I gave birth to white baby with straight hair and big brown eyes. I deconstructed her parts into mine and his until she was no longer a baby but simply another belonging to be divided. I got the eyes, the nose, the smile. He got the ears, the eyelashes, the feet, the build. We split the hair – the curls from me, the texture (or lack thereof) from him. Her complexion has darkened thanks to sun and age; however she is still, and forever shall remain, darker than him but lighter than me.
Despite finding these elements of me in her, I still fail to see the resemblance. But then, I think about how I don’t think that I really look like either of my parents. There are no “spitting images” in my family. There are glimpses and fragments that  appear and disappear. Wispy ghosts of resemblances. 
This hair gives her anonymity. I like that she can slide through cultures with an ease that I cannot. She has been mistaken for a Latina (Dominican, Spanish, Mexican, you name it), an Indian (her surname, apparently, is quite common in India), and a Native American (“Oh, she’s got that Cherokee blood, right?”).
This mixture of African, Irish and Italian has given her a worldwide hue. I imagine her with her long multiracial hair tied up in a knot at the nape of her neck, backpack filled to the brim, notebook and pen in one hand and a camera in the other, traveling the world. I imagine that I have presented her with a key that will allow her to traverse this globe and be accepted by all. I picture her slipping in and out of cultural identities as she currently slips in and out of imaginary worlds from Sesame Street with Bert and Ernie to Priscilla’s Pink Planet.
She is the physical manifestion of what I wanted to experience in my youth. There is no pressure upon her to be black. There is no pressure on her to be white. She can be a chameleon and choose whatever she wants to be. This is my unintentional gift to her. This freedom that stems from the absence of kinks.

Emergence.

In Uncategorized on July 2, 2008 at 8:47 pm

He’s back.

On my way to drop off AB at daycare this morning, I checked my cell at a stoplight.  I had a missed call and voicemail from an unknown number.  I knew immediately it was him as he is somehow obsessed with blocking his number anytime he calls anyone. Shady. 

Well, crap in a hat.  What am I supposed to do now?  Nothing, I guess.  He had also sent me an e-mail asking after AB and why I had not written him a letter back. I responded to with an update on her and that we were moving to Chicago. I did not answer his question.  Why? Because I did not want to be mean.

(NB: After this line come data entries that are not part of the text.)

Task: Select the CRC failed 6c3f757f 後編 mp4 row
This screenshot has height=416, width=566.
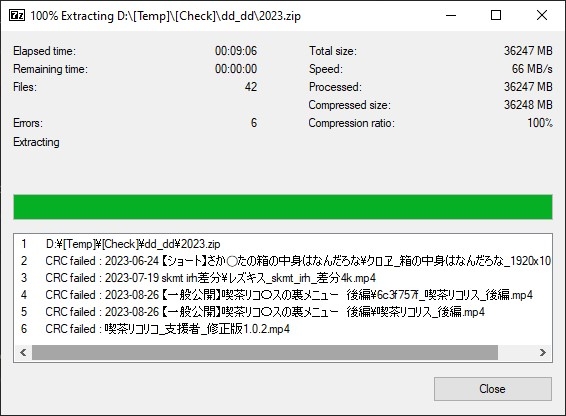Action: point(283,295)
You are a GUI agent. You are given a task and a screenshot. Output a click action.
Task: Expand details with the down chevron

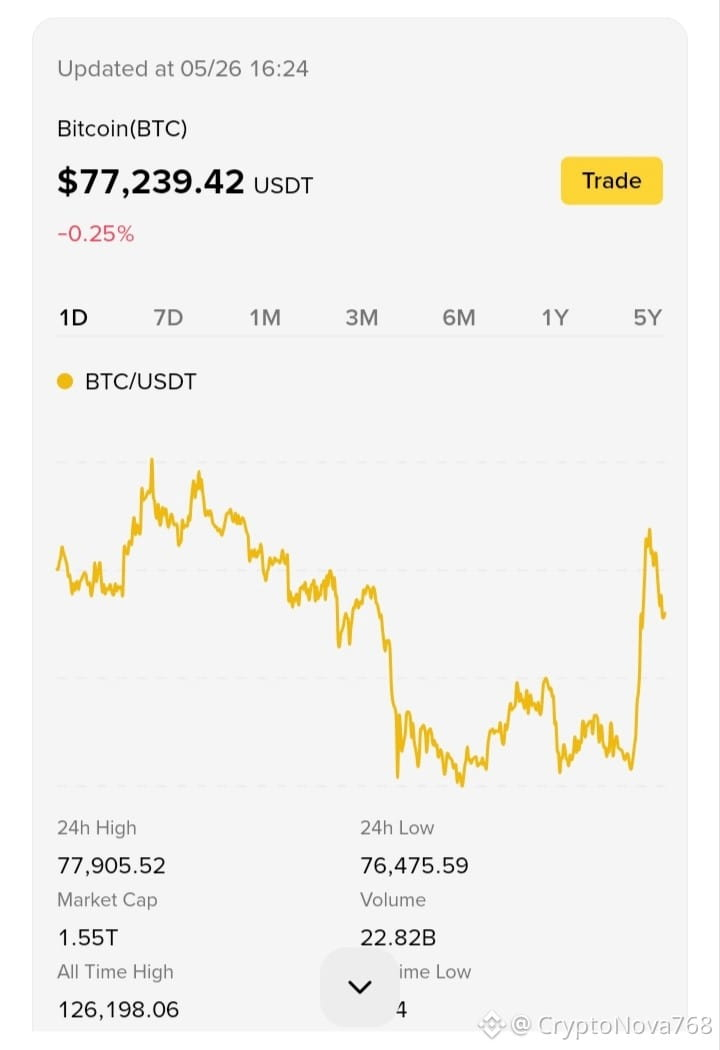[x=360, y=986]
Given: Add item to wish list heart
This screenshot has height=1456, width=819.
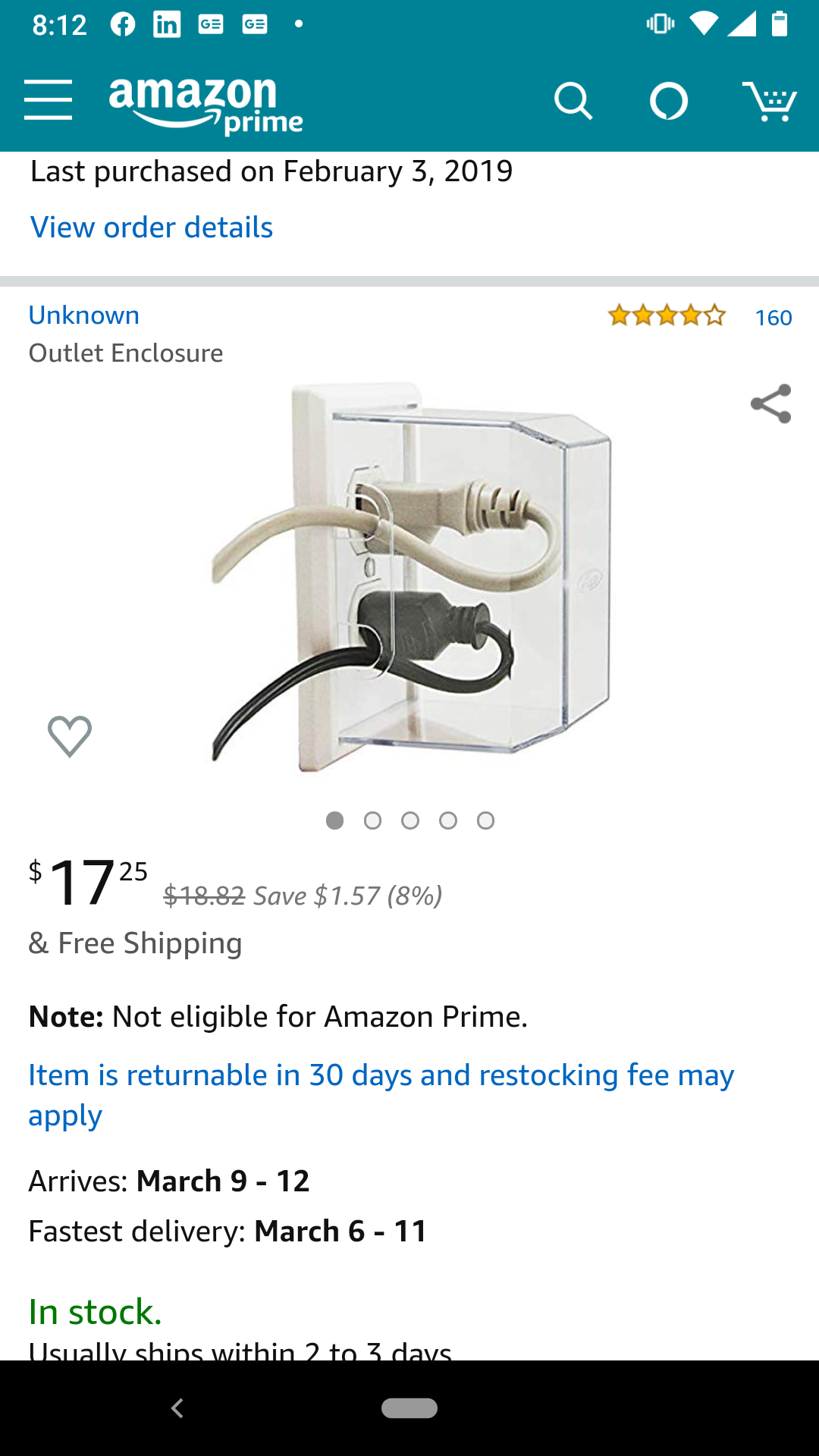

Here is what I really wanted to say:

I did not write you back because I was disgusted to receive yet another letter from you with that lovely bid red County Jail stamp on the back in which you tell me how much you screwed up, how you are going to change, and how much you miss our family. Then, I was embarassed that my daughter has a jailbird for a father.  Then, I was annoyed that you still couldn’t get your act together. (Stop drinking, stop hitting women, get a job, pay your child support. That doesn’t sound that hard to me.) Then I was indifferent, because you are not my problem anymore. So, I put your letter in the box where I have all of your other special red stamp letters.  I am saving them for our daughter.  One day, I know that she will inquire as to why I left you and I will give her this box.

But I didn’t.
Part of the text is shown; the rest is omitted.